Late last night, well into my second glass of wine, my wife gave me a bracket science challenge. When Michelle asks a question about tourney analytics, I listen—not just because she makes me a big pump pot of coffee every morning and everything I need to eat throughout these crazy days, but also because she won our big pool a few years back.
As she was combing over the data last night, Michelle asked, “So which past tourney does this one most look like?”
It’s the sort of question you don’t want to get at midnight, when you’re just about to climb into bed. I mulled it over while tossing and turning and decided on a simple way to answer. I compared the average Pythag of the top 13 seeds with their historical counterparts.

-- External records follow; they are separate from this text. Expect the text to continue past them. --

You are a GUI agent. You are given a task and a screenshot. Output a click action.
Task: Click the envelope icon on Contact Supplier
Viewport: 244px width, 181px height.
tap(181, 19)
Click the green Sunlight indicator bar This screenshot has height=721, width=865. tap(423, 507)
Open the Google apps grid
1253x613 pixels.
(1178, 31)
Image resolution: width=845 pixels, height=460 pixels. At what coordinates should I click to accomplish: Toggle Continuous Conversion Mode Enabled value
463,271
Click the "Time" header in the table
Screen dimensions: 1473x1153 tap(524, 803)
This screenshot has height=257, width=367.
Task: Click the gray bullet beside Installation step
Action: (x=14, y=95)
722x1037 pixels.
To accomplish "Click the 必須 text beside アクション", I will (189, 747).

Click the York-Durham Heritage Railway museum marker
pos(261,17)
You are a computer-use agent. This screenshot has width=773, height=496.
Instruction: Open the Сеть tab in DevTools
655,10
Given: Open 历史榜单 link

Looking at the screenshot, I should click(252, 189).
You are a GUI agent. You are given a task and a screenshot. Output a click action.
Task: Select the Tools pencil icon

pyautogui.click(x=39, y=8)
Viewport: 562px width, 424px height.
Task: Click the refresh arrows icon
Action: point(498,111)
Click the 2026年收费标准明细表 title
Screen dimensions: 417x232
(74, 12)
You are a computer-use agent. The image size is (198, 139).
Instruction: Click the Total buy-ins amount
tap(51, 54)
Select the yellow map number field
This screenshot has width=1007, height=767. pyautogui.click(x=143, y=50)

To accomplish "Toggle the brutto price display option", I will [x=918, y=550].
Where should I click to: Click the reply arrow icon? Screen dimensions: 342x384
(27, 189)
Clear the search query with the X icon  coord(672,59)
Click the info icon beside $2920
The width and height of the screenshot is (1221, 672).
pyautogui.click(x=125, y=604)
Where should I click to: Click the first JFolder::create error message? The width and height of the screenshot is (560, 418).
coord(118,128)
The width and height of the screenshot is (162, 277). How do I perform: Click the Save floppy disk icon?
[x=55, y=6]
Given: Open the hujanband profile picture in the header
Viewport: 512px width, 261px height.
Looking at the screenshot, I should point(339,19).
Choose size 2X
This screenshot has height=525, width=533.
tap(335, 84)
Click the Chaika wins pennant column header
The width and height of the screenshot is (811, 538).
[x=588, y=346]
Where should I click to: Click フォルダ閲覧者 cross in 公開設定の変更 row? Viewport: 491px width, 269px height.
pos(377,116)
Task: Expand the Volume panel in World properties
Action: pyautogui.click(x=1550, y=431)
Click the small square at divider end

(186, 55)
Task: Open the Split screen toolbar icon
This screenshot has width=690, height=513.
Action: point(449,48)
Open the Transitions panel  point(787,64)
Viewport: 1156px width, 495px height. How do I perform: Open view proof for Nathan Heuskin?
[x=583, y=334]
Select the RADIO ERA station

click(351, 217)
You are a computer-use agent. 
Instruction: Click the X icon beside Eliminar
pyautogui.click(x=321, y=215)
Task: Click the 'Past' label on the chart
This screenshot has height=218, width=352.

Here, in one handy GIF animation, if what I discovered:
The “eye test,” as well as calculations on the standard deviation between the numbers, comes up with the answer that 2014 is most like 2003, 2006, 2011 and 2013. That should scare the willies out of everyone. Those four years had an average Madometer reading of 17.3% with an average of 10.5 upsets. For comparision, the average dance is 14.3% mad with 8.7 upsets.
When you look deeper at those tourneys, their Final Fours were remarkably low seeded. The average Final Four has a cumulative seed value of 10.8. Three of the four dances most resembling 2014 are well above that.
- 2003 – One 1, one 2, and two 3 seeds = 9 seed positions, #3 Syracuse
- 2006 – One 2, one 3, one 4 and one 11 seed = 20 seed positions, #3 Florida
- 2011 – One 3, one 4, one 8 and one 11 seed = 26 seed positions, #3 UConn
- 2013 – One 1, two 4’s and one 9 seed = 18 seed positions, #1 Louisville
Interestingly, all of these dances included a seed lower than eight…and three of the four were won by a three seed.
If we look more closely at how the four tourneys compare to 2014, we may get some insight into how the top four seeds will performance—and how crazy the upset games might get. Check this out:
Some observations by year:
- 2003 vs. 2014: The 2003 two seeds were considerable stronger than this year’s crew, but the four seeds weren’t nearly as strong. Five and six seeds, on the other hand, were stronger in 2003, while 11 and 12’s were weaker overall. That may suggest that we’ll have more upsets at those positions. For comparison’s sake, only two 5v12 or 6v11 upsets got sprung in 2003.
- 2006 vs. 2014: The shape of the first eight 2006 seeds is eerily similar to this year. But the nine through 12 seeds are considerably stronger. In 2006, the 11 and 12 upset seeds split their games with favorites.
- 2011 vs. 2014: If I had to pick one tourney that most resembled 2014, it would be 2011. That year the Madometer was its second craziest (19.8% mad), eclipsed only by 2013—and there were 13 upsets, tied for the most with four other dances. Look at the similarity in the curve all the way to the ten seed. Yes, there are slight differences from seed to seed, but it’s an amazingly similar shape. The fours were even stronger in 2011 than this year. The big differences come in the 11-13 seeds. 11 seeds are up, 12 seeds are down and 13 seeds are bad. In 2011, these seeds were 5-7 in the opening round.
- 2013 vs. 2014: Last year’s two, three and eight seeds were stronger than they are this year. But the 4-6 seeds were similar to 2014, as were the 11-13 seeds. So those match-ups may generate about the same number of upsets. Last year, the underdog went 5-7 in slaying the giant.
So there’s your answer, Michelle. When you win the billion dollar bracket, will you still make me ham sandwiches?